What you will do: Repeat each of these items word for word, keeping every line as it appears.

Target pointing data
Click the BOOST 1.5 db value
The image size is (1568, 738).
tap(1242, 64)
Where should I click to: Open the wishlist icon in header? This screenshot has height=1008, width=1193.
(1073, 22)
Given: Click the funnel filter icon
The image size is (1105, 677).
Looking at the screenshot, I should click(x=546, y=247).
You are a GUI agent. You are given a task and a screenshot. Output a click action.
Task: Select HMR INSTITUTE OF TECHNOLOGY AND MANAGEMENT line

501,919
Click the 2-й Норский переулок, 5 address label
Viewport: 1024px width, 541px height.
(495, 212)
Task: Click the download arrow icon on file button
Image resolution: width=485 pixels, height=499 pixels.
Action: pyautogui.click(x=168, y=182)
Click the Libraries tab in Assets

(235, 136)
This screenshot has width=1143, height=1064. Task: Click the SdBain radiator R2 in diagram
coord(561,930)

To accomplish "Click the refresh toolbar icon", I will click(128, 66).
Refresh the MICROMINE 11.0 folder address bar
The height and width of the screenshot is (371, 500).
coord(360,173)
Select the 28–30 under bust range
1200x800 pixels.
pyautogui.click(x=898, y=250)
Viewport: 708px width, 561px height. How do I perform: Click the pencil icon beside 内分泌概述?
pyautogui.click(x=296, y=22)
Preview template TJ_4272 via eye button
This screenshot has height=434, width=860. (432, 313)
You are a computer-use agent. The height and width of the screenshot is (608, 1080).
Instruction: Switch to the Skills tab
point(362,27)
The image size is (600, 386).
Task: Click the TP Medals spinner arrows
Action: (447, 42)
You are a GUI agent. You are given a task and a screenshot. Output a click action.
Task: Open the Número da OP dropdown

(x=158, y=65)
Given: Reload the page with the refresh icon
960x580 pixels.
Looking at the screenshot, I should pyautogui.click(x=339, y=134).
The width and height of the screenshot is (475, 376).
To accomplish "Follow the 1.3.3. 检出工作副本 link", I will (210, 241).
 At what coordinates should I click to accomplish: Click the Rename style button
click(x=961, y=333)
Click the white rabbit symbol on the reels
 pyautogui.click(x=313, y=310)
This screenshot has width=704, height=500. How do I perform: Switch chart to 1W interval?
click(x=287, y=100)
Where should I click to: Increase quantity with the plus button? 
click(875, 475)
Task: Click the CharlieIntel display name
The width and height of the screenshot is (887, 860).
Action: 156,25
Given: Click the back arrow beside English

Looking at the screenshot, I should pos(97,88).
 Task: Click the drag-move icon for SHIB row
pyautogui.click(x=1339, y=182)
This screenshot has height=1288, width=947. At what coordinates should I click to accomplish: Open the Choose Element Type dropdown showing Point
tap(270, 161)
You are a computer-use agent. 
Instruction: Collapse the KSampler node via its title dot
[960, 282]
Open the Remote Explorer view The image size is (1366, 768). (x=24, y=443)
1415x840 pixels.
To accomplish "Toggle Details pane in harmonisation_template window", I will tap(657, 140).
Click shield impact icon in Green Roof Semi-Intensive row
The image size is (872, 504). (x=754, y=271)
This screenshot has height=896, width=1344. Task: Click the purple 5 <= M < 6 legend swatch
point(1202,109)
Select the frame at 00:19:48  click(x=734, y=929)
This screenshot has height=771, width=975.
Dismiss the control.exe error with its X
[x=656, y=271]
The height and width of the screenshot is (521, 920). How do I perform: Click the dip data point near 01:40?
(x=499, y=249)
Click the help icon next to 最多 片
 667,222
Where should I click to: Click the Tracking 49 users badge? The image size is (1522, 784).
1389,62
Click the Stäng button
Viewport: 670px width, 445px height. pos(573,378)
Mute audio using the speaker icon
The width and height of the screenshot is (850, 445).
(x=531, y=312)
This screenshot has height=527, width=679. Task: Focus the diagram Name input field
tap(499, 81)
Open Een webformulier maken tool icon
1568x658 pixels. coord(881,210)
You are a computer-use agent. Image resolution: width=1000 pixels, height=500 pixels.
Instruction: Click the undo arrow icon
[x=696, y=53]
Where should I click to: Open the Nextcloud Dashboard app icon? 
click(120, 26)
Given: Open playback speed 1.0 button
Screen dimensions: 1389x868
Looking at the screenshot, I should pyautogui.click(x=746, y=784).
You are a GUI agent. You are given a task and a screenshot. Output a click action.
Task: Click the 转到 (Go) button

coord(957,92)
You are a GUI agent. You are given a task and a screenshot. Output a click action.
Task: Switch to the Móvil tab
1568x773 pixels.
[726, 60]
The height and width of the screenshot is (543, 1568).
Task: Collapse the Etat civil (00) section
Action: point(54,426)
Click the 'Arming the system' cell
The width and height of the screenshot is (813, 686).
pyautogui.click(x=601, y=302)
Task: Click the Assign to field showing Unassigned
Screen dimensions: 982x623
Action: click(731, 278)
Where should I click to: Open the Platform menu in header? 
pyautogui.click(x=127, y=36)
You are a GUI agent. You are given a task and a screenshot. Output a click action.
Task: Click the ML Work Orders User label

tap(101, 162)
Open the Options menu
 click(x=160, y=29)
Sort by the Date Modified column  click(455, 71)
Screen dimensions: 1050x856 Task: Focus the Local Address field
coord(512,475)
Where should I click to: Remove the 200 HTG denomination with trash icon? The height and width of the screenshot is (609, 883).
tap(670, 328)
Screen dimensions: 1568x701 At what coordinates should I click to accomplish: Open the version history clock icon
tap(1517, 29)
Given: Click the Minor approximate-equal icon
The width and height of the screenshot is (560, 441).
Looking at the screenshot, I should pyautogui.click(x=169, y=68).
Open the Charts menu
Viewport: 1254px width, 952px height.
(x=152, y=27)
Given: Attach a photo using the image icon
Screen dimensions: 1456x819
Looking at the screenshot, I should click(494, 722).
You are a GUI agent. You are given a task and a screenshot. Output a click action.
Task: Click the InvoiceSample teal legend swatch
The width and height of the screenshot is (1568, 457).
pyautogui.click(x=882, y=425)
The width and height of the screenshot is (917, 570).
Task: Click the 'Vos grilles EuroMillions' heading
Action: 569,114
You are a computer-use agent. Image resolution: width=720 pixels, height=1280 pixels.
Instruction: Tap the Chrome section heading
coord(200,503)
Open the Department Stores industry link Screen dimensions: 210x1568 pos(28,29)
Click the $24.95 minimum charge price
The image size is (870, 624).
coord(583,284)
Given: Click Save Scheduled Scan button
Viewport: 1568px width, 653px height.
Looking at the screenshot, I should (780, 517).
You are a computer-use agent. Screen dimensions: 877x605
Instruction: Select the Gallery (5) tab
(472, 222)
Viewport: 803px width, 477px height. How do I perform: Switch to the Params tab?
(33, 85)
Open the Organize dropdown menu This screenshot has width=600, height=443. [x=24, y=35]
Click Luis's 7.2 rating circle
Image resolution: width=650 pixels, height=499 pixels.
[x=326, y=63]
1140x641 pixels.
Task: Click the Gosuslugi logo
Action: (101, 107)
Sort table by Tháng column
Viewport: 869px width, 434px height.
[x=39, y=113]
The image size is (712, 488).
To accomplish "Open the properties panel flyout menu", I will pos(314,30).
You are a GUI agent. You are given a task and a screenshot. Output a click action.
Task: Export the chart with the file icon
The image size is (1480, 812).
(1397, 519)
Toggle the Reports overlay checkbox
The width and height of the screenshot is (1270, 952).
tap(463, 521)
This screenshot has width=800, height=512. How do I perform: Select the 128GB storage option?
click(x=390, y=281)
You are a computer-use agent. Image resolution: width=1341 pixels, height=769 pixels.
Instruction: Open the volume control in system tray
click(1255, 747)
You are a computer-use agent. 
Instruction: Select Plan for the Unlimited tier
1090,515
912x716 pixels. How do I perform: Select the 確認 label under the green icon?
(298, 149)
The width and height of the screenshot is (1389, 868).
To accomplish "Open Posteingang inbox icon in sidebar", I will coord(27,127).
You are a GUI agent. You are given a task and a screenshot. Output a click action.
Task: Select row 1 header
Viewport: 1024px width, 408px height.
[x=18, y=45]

Correct result:
Click the BOOST 1.5 db value
The image size is (1568, 738).
tap(1242, 64)
Where should I click to: Open the wishlist icon in header? This screenshot has height=1008, width=1193.
(1073, 22)
Given: Click the funnel filter icon
The image size is (1105, 677).
Looking at the screenshot, I should click(x=546, y=247).
You are a GUI agent. You are given a task and a screenshot. Output a click action.
Task: Select HMR INSTITUTE OF TECHNOLOGY AND MANAGEMENT line

501,919
Click the 2-й Норский переулок, 5 address label
Viewport: 1024px width, 541px height.
(495, 212)
Task: Click the download arrow icon on file button
Image resolution: width=485 pixels, height=499 pixels.
Action: pyautogui.click(x=168, y=182)
Click the Libraries tab in Assets

(235, 136)
This screenshot has width=1143, height=1064. Task: Click the SdBain radiator R2 in diagram
coord(561,930)

To accomplish "Click the refresh toolbar icon", I will click(128, 66).
Refresh the MICROMINE 11.0 folder address bar
The height and width of the screenshot is (371, 500).
coord(360,173)
Select the 28–30 under bust range
1200x800 pixels.
pyautogui.click(x=898, y=250)
Viewport: 708px width, 561px height. How do I perform: Click the pencil icon beside 内分泌概述?
pyautogui.click(x=296, y=22)
Preview template TJ_4272 via eye button
This screenshot has height=434, width=860. (432, 313)
You are a computer-use agent. The height and width of the screenshot is (608, 1080).
Instruction: Switch to the Skills tab
point(362,27)
The image size is (600, 386).
Task: Click the TP Medals spinner arrows
Action: (447, 42)
You are a GUI agent. You are given a task and a screenshot. Output a click action.
Task: Open the Número da OP dropdown

(x=158, y=65)
Given: Reload the page with the refresh icon
960x580 pixels.
Looking at the screenshot, I should pyautogui.click(x=339, y=134).
The width and height of the screenshot is (475, 376).
To accomplish "Follow the 1.3.3. 检出工作副本 link", I will (210, 241).
 At what coordinates should I click to accomplish: Click the Rename style button
click(x=961, y=333)
Click the white rabbit symbol on the reels
 pyautogui.click(x=313, y=310)
This screenshot has width=704, height=500. How do I perform: Switch chart to 1W interval?
click(x=287, y=100)
Where should I click to: Increase quantity with the plus button? 
click(875, 475)
Task: Click the CharlieIntel display name
The width and height of the screenshot is (887, 860).
Action: 156,25
Given: Click the back arrow beside English

Looking at the screenshot, I should pos(97,88).
 Task: Click the drag-move icon for SHIB row
pyautogui.click(x=1339, y=182)
This screenshot has height=1288, width=947. At what coordinates should I click to accomplish: Open the Choose Element Type dropdown showing Point
tap(270, 161)
You are a computer-use agent. 
Instruction: Collapse the KSampler node via its title dot
[960, 282]
Open the Remote Explorer view The image size is (1366, 768). (x=24, y=443)
1415x840 pixels.
To accomplish "Toggle Details pane in harmonisation_template window", I will tap(657, 140).
Click shield impact icon in Green Roof Semi-Intensive row
The image size is (872, 504). (x=754, y=271)
This screenshot has height=896, width=1344. Task: Click the purple 5 <= M < 6 legend swatch
point(1202,109)
Select the frame at 00:19:48  click(x=734, y=929)
This screenshot has height=771, width=975.
Dismiss the control.exe error with its X
[x=656, y=271]
The height and width of the screenshot is (521, 920). How do I perform: Click the dip data point near 01:40?
(x=499, y=249)
Click the help icon next to 最多 片
 667,222
Where should I click to: Click the Tracking 49 users badge? The image size is (1522, 784).
1389,62
Click the Stäng button
Viewport: 670px width, 445px height. pos(573,378)
Mute audio using the speaker icon
The width and height of the screenshot is (850, 445).
(x=531, y=312)
This screenshot has height=527, width=679. Task: Focus the diagram Name input field
tap(499, 81)
Open Een webformulier maken tool icon
1568x658 pixels. coord(881,210)
You are a computer-use agent. Image resolution: width=1000 pixels, height=500 pixels.
Instruction: Click the undo arrow icon
[x=696, y=53]
Where should I click to: Open the Nextcloud Dashboard app icon? 
click(120, 26)
Given: Open playback speed 1.0 button
Screen dimensions: 1389x868
Looking at the screenshot, I should pyautogui.click(x=746, y=784).
You are a GUI agent. You are given a task and a screenshot. Output a click action.
Task: Click the 转到 (Go) button

coord(957,92)
You are a GUI agent. You are given a task and a screenshot. Output a click action.
Task: Switch to the Móvil tab
1568x773 pixels.
[726, 60]
The height and width of the screenshot is (543, 1568).
Task: Collapse the Etat civil (00) section
Action: point(54,426)
Click the 'Arming the system' cell
The width and height of the screenshot is (813, 686).
pyautogui.click(x=601, y=302)
Task: Click the Assign to field showing Unassigned
Screen dimensions: 982x623
Action: click(731, 278)
Where should I click to: Open the Platform menu in header? 
pyautogui.click(x=127, y=36)
You are a GUI agent. You are given a task and a screenshot. Output a click action.
Task: Click the ML Work Orders User label

tap(101, 162)
Open the Options menu
 click(x=160, y=29)
Sort by the Date Modified column  click(455, 71)
Screen dimensions: 1050x856 Task: Focus the Local Address field
coord(512,475)
Where should I click to: Remove the 200 HTG denomination with trash icon? The height and width of the screenshot is (609, 883).
tap(670, 328)
Screen dimensions: 1568x701 At what coordinates should I click to accomplish: Open the version history clock icon
tap(1517, 29)
Given: Click the Minor approximate-equal icon
The width and height of the screenshot is (560, 441).
Looking at the screenshot, I should pyautogui.click(x=169, y=68).
Open the Charts menu
Viewport: 1254px width, 952px height.
(x=152, y=27)
Given: Attach a photo using the image icon
Screen dimensions: 1456x819
Looking at the screenshot, I should click(494, 722).
You are a GUI agent. You are given a task and a screenshot. Output a click action.
Task: Click the InvoiceSample teal legend swatch
The width and height of the screenshot is (1568, 457).
pyautogui.click(x=882, y=425)
The width and height of the screenshot is (917, 570).
Task: Click the 'Vos grilles EuroMillions' heading
Action: 569,114
You are a computer-use agent. Image resolution: width=720 pixels, height=1280 pixels.
Instruction: Tap the Chrome section heading
coord(200,503)
Open the Department Stores industry link Screen dimensions: 210x1568 pos(28,29)
Click the $24.95 minimum charge price
The image size is (870, 624).
coord(583,284)
Given: Click Save Scheduled Scan button
Viewport: 1568px width, 653px height.
Looking at the screenshot, I should (780, 517).
You are a computer-use agent. Screen dimensions: 877x605
Instruction: Select the Gallery (5) tab
(472, 222)
Viewport: 803px width, 477px height. How do I perform: Switch to the Params tab?
(33, 85)
Open the Organize dropdown menu This screenshot has width=600, height=443. [x=24, y=35]
Click Luis's 7.2 rating circle
Image resolution: width=650 pixels, height=499 pixels.
[x=326, y=63]
1140x641 pixels.
Task: Click the Gosuslugi logo
Action: (101, 107)
Sort table by Tháng column
Viewport: 869px width, 434px height.
[x=39, y=113]
The image size is (712, 488).
To accomplish "Open the properties panel flyout menu", I will pos(314,30).
You are a GUI agent. You are given a task and a screenshot. Output a click action.
Task: Export the chart with the file icon
The image size is (1480, 812).
(1397, 519)
Toggle the Reports overlay checkbox
The width and height of the screenshot is (1270, 952).
tap(463, 521)
This screenshot has width=800, height=512. How do I perform: Select the 128GB storage option?
click(x=390, y=281)
You are a computer-use agent. Image resolution: width=1341 pixels, height=769 pixels.
Instruction: Open the volume control in system tray
click(1255, 747)
You are a computer-use agent. 
Instruction: Select Plan for the Unlimited tier
1090,515
912x716 pixels. How do I perform: Select the 確認 label under the green icon?
(298, 149)
The width and height of the screenshot is (1389, 868).
To accomplish "Open Posteingang inbox icon in sidebar", I will coord(27,127).
You are a GUI agent. You are given a task and a screenshot. Output a click action.
Task: Select row 1 header
Viewport: 1024px width, 408px height.
[x=18, y=45]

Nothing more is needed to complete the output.